[Extracted records Boundary: Start]

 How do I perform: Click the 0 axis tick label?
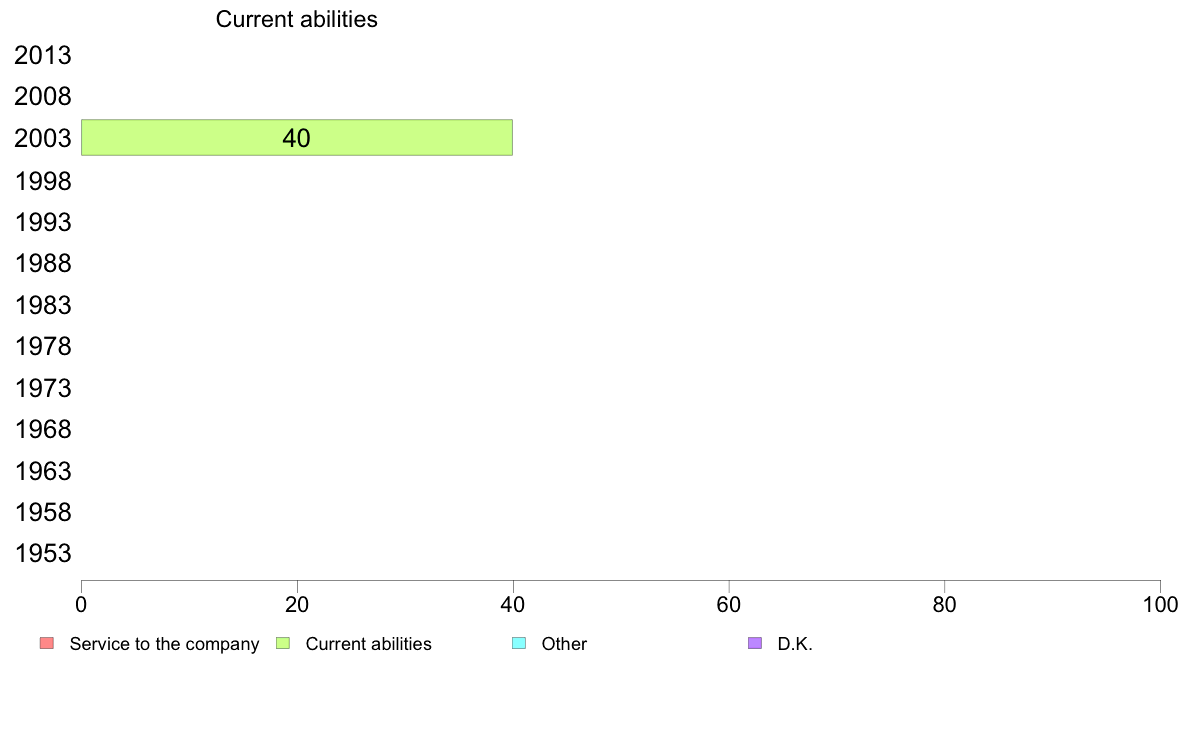click(81, 604)
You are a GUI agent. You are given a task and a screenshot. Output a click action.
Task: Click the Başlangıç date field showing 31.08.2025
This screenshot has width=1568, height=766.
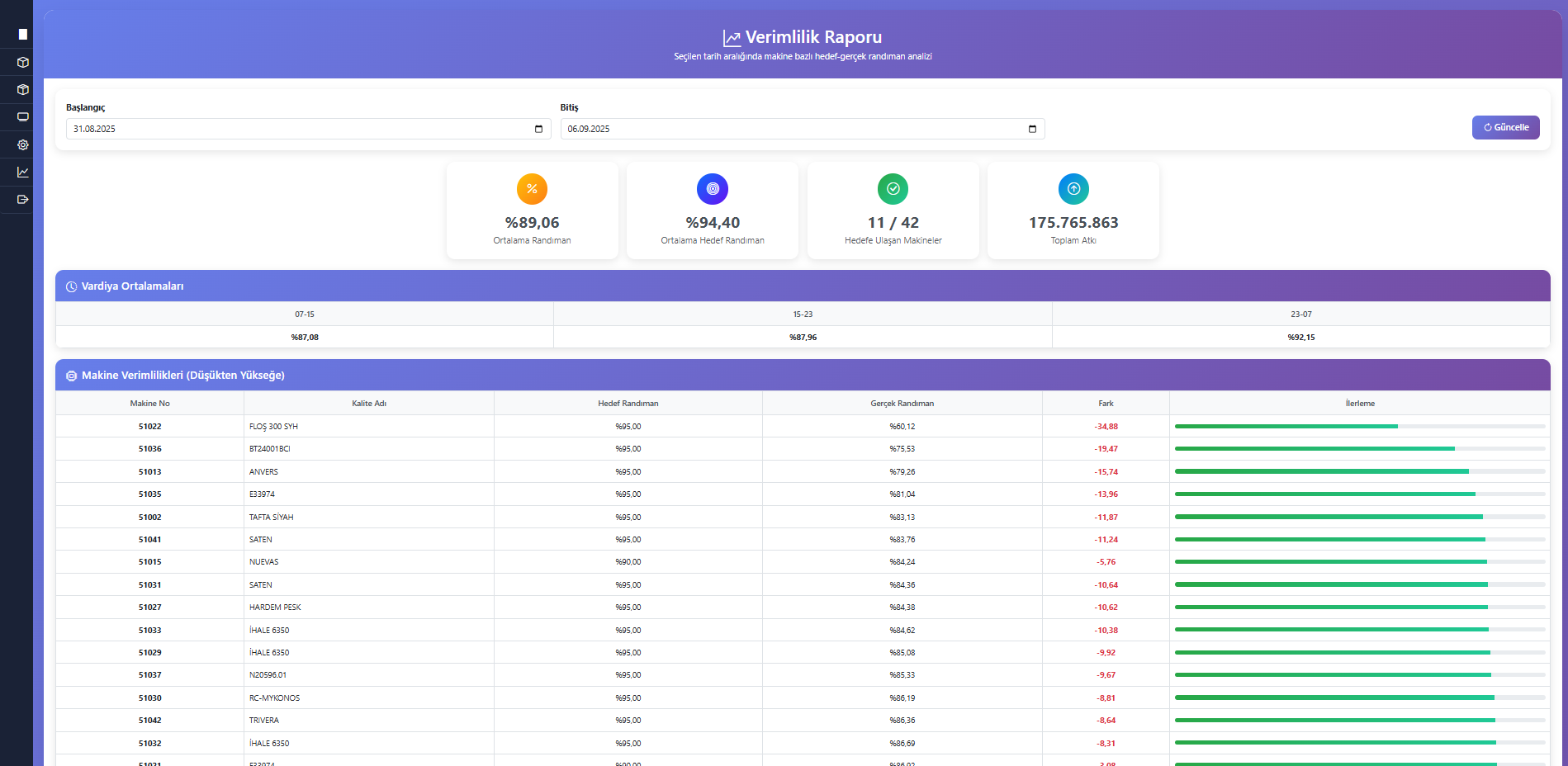pos(297,129)
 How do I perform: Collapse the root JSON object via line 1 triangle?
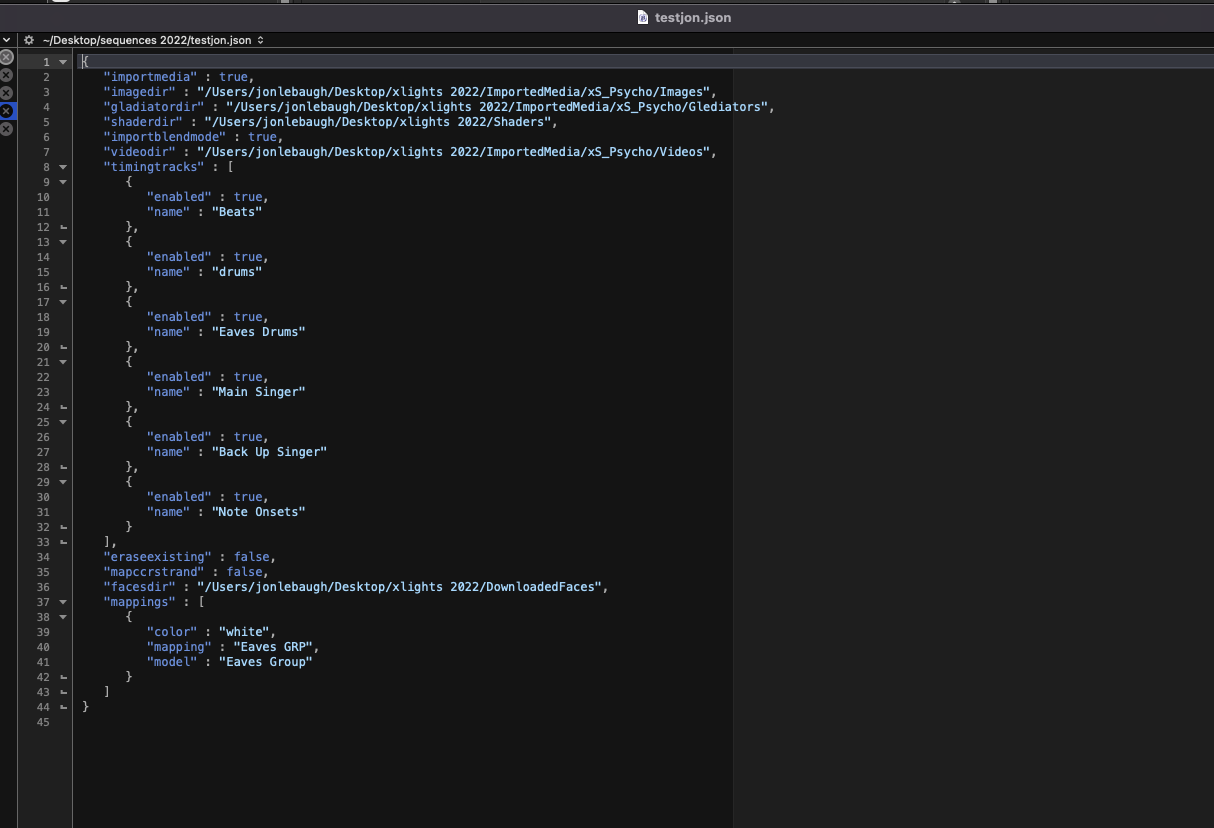(62, 61)
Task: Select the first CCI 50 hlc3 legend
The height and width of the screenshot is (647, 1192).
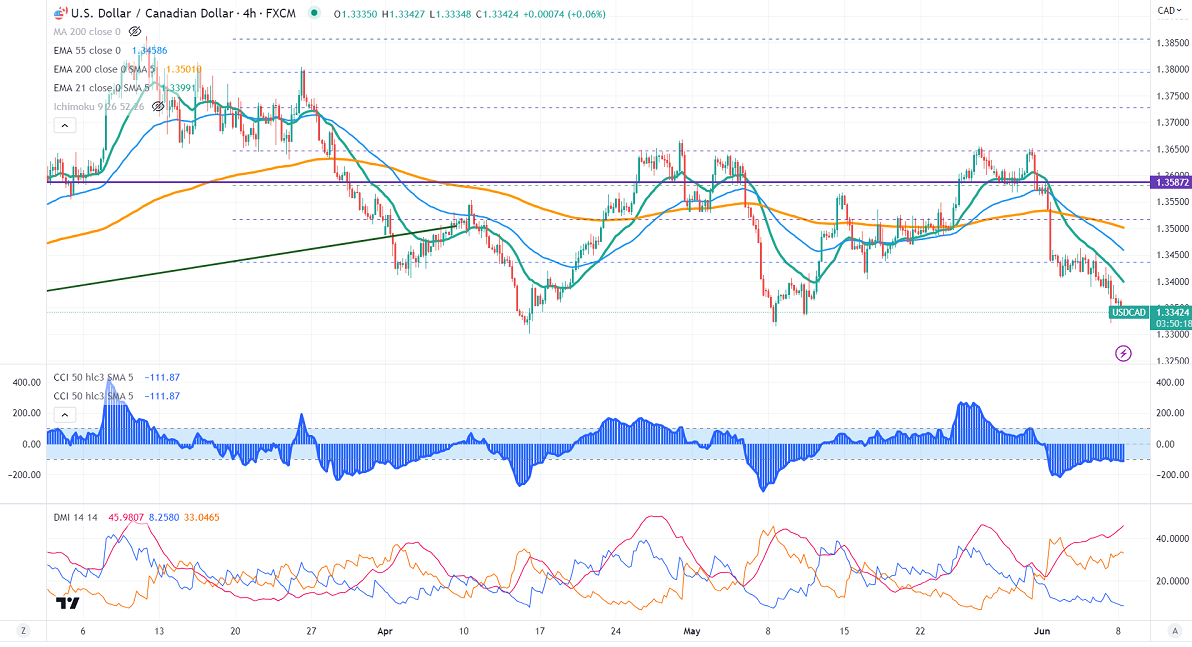Action: coord(95,378)
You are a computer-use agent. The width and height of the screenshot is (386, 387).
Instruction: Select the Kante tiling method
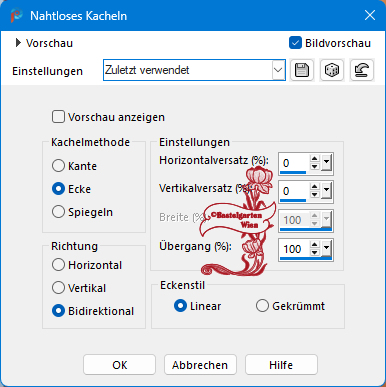pos(58,166)
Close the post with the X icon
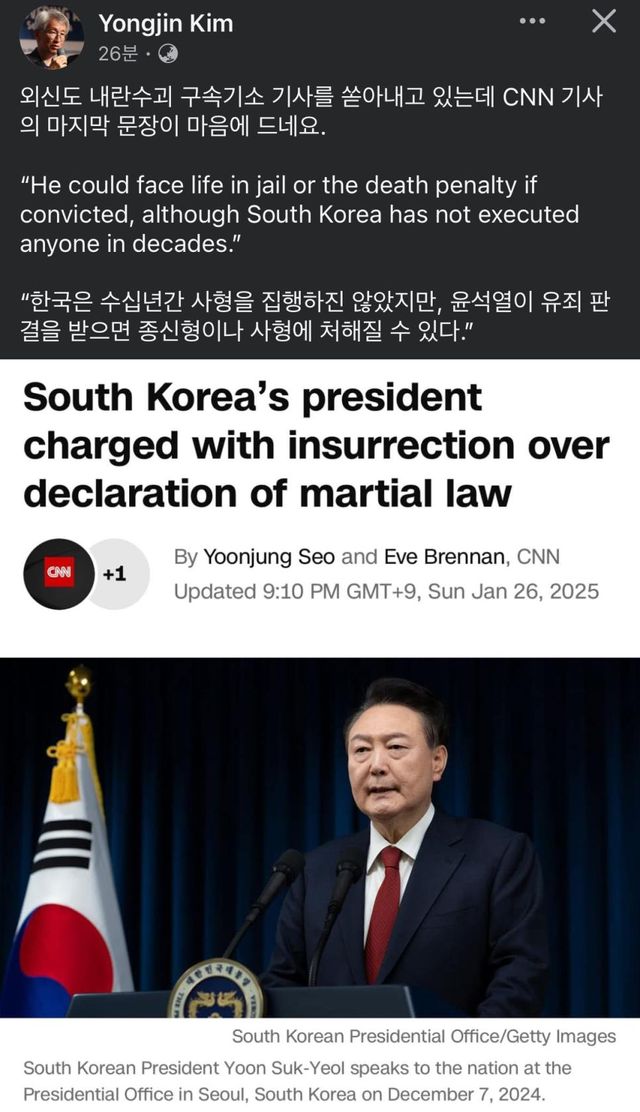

[Extracted records Boundary: End]

Lines containing the word "agent" are to be pulled from the records and copied.

* The completed task
You are a GUI agent. You are given a task and a screenshot. Output a click action.
You are a computer-use agent. The width and height of the screenshot is (386, 387).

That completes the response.